O trabalho, imaginou Maicon no início, atrapalharia sua rotina escolar. Mas a labuta não impediu que o jovem continuasse a ser motivo de orgulho à família, à escola e a Pederneiras. Estudioso, ele emplacou nada menos que duas menções honrosas, uma em 2019 e outra em 2021, na Olimpíada Brasileira de Matemática das Escolas Públicas (OBMEP).
Ele deixou o ensino médio em 2022. Ciente dos desafios em torno da aprovação do curso de medicina - historicamente elitizado -, pagou um curso online e estudou da própria casa durante o ano inteiro. Essa rotina permaneceria em 2024, mas com uma diferença: precisaria novamente trabalhar.
Quem deu a oportunidade foi a Concilig, empresa de Bauru que mantém filial em Pederneiras. Foi um período "complicadíssimo", ele próprio admite.
"Em 2023 eu estudava praticamente o dia todo. E em 2024 eu já não tinha esse tempo. Trabalhava das 14h às 20h. Acordava bem cedinho, às 5h, somente para estudar. Preferia estudar de manhã do que à noite, depois que eu chegasse", explica. E assim o fez durante o ano todo. A luta valeu a pena, dadas as duas aprovações em Medicina. Resta agora fazer as malas para São José do Rio Preto.
Maicon ainda considera prematuro dizer qual área quer seguir. Tem, porém, uma certeza. "Quero ajudar um bairro carente, talvez fazer uma análise da saúde pública de um local assim para ver se, através disso, busquemos soluções, melhorias", antecipa.
Resta à escola comemorar. Diretora da instituição de ensino, Cláudia Elisa Carci Besse diz que o resultado advém de um ensino que busca motivar jovens e adultos de acordo com suas necessidades. Ela destaca ainda a qualificação e o empenho da equipe na formação integral dos alunos, que começa no ensino fundamental e se intensifica nos últimos anos do ensino médio.
Situada em região carente, a Dinah existe há 30 anos. Enfrentou dificuldades - e não foram poucas. Sofreu muito com furtos numa época em que o muro era constantemente pulado, ou mesmo quebrado, por ladrões que miravam fios para revender. Hoje a situação tem melhorado. Não apenas por mais recursos financeiros: isso vem também de uma dedicação quase que ininterrupta da equipe da Dinah. É um trabalho que rendeu também outros frutos: há ex-alunos que se destacam Brasil afora.
Segundo a professora Gelsina, um deles está na Faculdade de Direito do Largo de São Francisco, a USP, e pretende se tornar embaixador. Um segundo chegou a estudar engenharia na França. Outro, enquanto isso, é doutorando em matemática na Unesp de Bauru. E por aí vai.

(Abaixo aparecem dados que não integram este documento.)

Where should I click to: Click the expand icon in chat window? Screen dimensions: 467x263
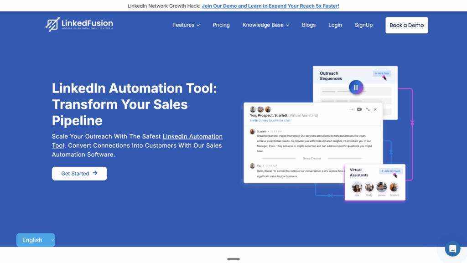[x=368, y=109]
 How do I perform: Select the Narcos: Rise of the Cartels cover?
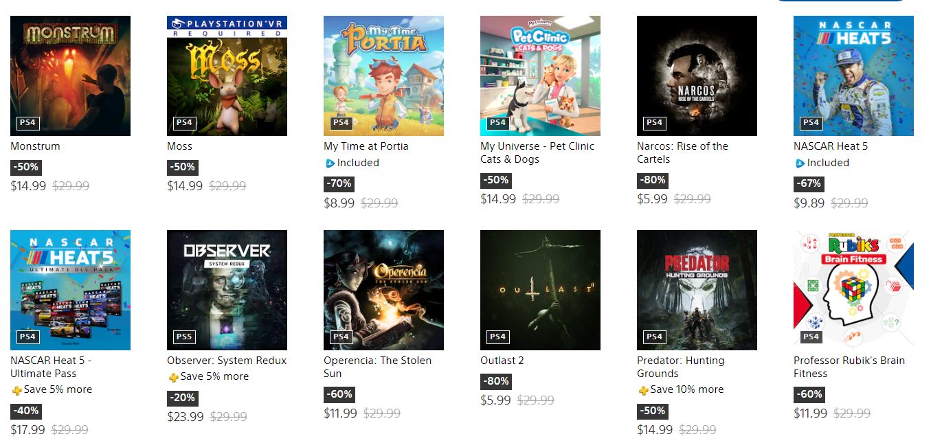697,76
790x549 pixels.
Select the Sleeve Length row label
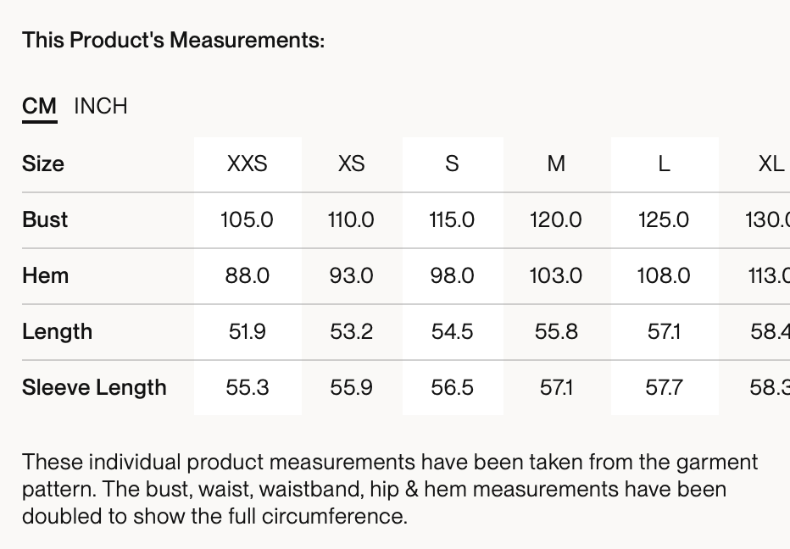pos(94,387)
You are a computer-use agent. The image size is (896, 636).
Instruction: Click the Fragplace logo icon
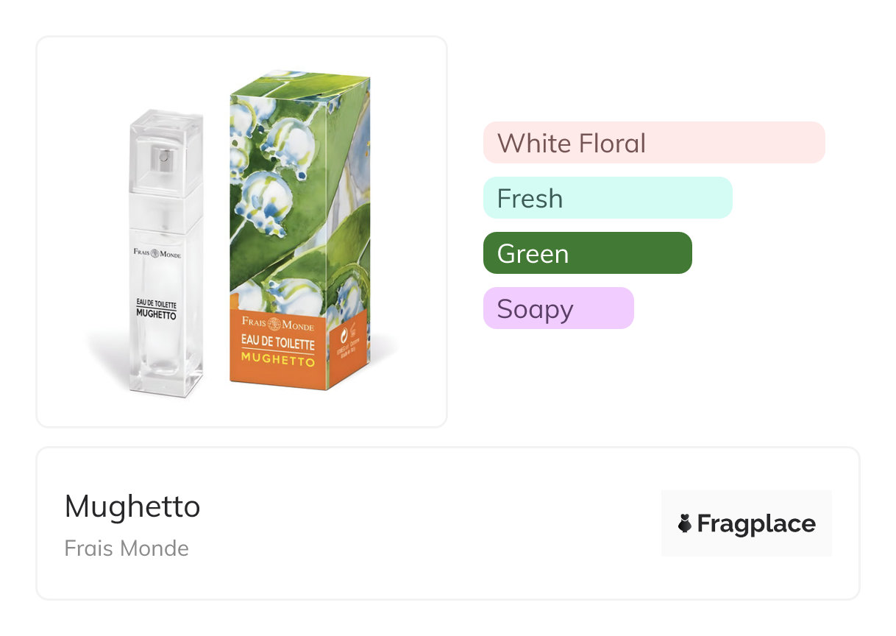pyautogui.click(x=685, y=523)
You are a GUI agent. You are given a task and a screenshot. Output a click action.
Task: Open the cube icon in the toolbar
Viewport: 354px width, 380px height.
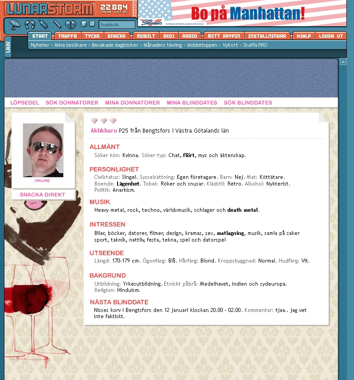click(84, 24)
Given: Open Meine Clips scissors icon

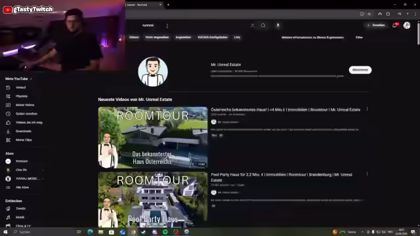Looking at the screenshot, I should pyautogui.click(x=8, y=140).
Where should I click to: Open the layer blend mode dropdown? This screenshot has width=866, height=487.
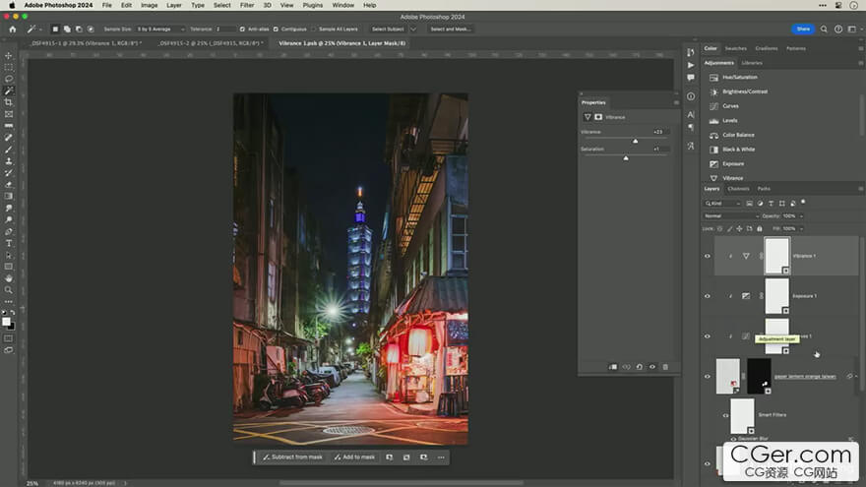click(730, 215)
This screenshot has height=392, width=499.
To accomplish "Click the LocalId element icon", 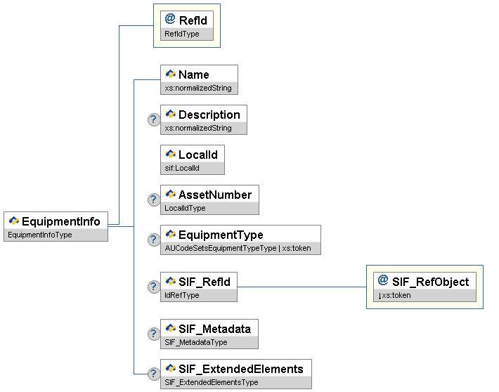I will tap(170, 154).
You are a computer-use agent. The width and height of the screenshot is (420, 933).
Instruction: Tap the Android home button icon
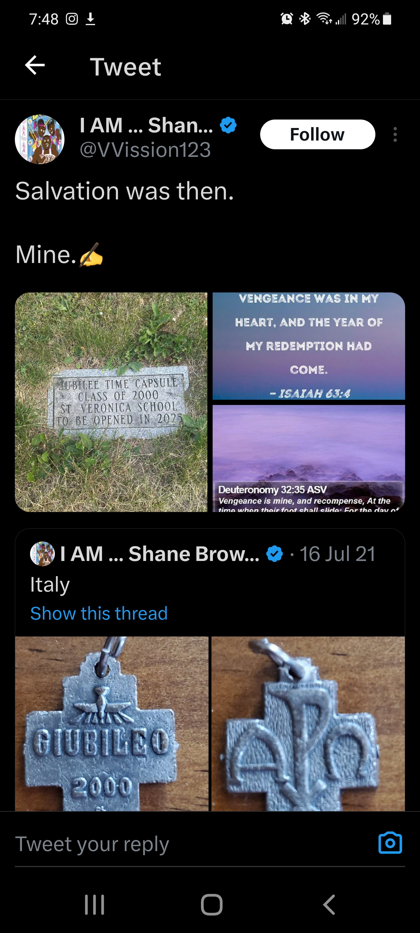coord(211,904)
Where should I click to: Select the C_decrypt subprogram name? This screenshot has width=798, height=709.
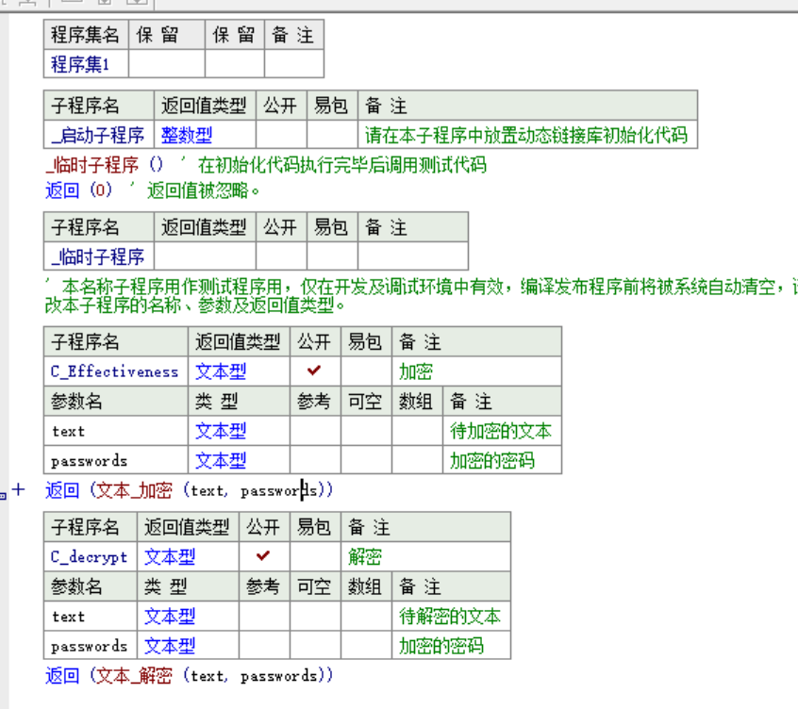click(88, 556)
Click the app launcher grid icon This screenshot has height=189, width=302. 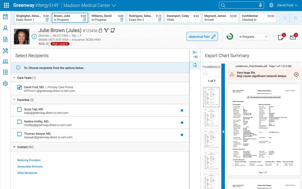click(6, 5)
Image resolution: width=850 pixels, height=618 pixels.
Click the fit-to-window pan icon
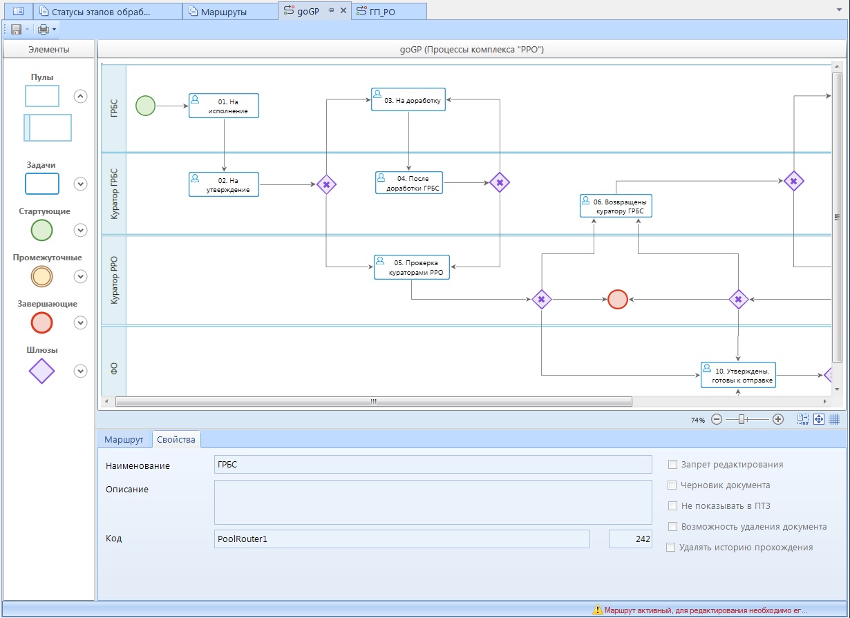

São jovens que contornam as barreiras impostas pela desigualdade - um caminho muito mais difícil se comparado ao que trilham os que sempre tiveram oportunidades.
Isso se deve à educação, que tem papel fundamental na educação intelectual e cidadã das pessoas. Que o diga o jovem Maicon, que vê, entre muitos outros, dois papéis fundamentais no setor. "Transformar as nossas vidas de estudantes e também não deixar que os estudantes tenham uma mente obtusa", define.